In general, what is the intuition behind picking the right test, when there are two or more hypothesis tests that could work?

• Use the binomial first. If it is hard to finish the calculation for binomial, use other approximation. According to current computer speed, there should be no market for approximation. – user158565 Aug 6 '19 at 19:01
• One intuition, unfortunately too common, is to run as many tests as you can and select the one that most favors your previous beliefs, your company's position, or your career prospects. All such sardonic comments aside, I would like to suggest your question isn't sufficiently precise, because there is no circumstance that admits of just one hypothesis test. You therefore seem to be asking "how does one identify and select valid, useful statistical procedures?" That's an extremely broad question that might be difficult or impossible to address in these forums. – whuber Aug 6 '19 at 19:07
• You can compare the theory underlying the tests. Do they have the same power? What are the maintained assumptions? Everything else equal, more power is better and fewer assumptions is better. Often the theory will be asymptotic and then there can be some doubt whether, in a finite sample, the supposed theoretical superiority of some test materialises. You can do simulations or check the literature for that. – CloseToC Aug 6 '19 at 19:52
• Well! I understand the broad nature of the questions and there is a certain business or process-specific aspect of the study that needs to be considered. The reason behind this question is an attempt to be more correct with the studies - and this in itself is arguable!. But let's say, we see 489 heads out of 900. Binomial p-value: 0.01022 while chi-square p-value: 0.009322. Strictly speaking, we fail to reject for a 1% confidence interval with binomial and reject with the chi-square test. – Suraj Nagabhushana Ponnaganti Aug 6 '19 at 20:51
• @CloseToC, Just to confirm, power = 1-Pr(type II error), right? I like the advice around simulations and assumptions. – Suraj Nagabhushana Ponnaganti Aug 6 '19 at 20:57

The binomial test is the exact one, so if you're near the 5% level--and have a reason to reject only if the P-value $$\le 0.05,$$ then use the binomial test to be sure.

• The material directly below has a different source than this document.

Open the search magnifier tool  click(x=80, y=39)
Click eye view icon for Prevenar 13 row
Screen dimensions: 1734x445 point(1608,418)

Suppose you are testing $$H_0: p = 1/2$$ vs. $$H_a: p > 1/2$$ based on $$n = 900$$ tosses. Then, under $$H_0,$$ the distribution of the number $$X$$ of Heads observed is $$X \sim\mathsf{Binom}(n=500, p=1/2).$$ If you observe $$X = 490$$ Heads, then the P-value of the test is

$$P(X \ge 490) = 1 - P(X \le 489) = 0.0042$$

1 - pbinom(489, 900, .5)
[1] 0.00420954


If you are doing a two-sided test $$H_0: p = 1/2$$ vs. $$H_a: p \ne 1/2,$$ then you have to include the probability of being just as far below 450 as 490 is above 450. Thus the two-sided P-value is 0.00842.

1 - pbinom(489, 900, .5) + pbinom(410, 900, 1/2)
[1] 0.00841908


Note: Because the binomial distribution is discrete, the actual significance level of this two-sided test cannot be exactly 5%. If we reject when $$X \le 420$$ or $$X \ge 480,$$ then the exact significance level is $$0.04916.$$

1-sum(dbinom(421:479, 900,.5))
[1] 0.04916137


For any practical purpose this is close enough to 5%. (You would have to do a million tests to notice the difference between 0.050 and 0.049.) If you use a normal or chi-squared approximation, the discreteness of the binomial distribution is not 'on display', so people don't usually know or worry about slight inconsistencies.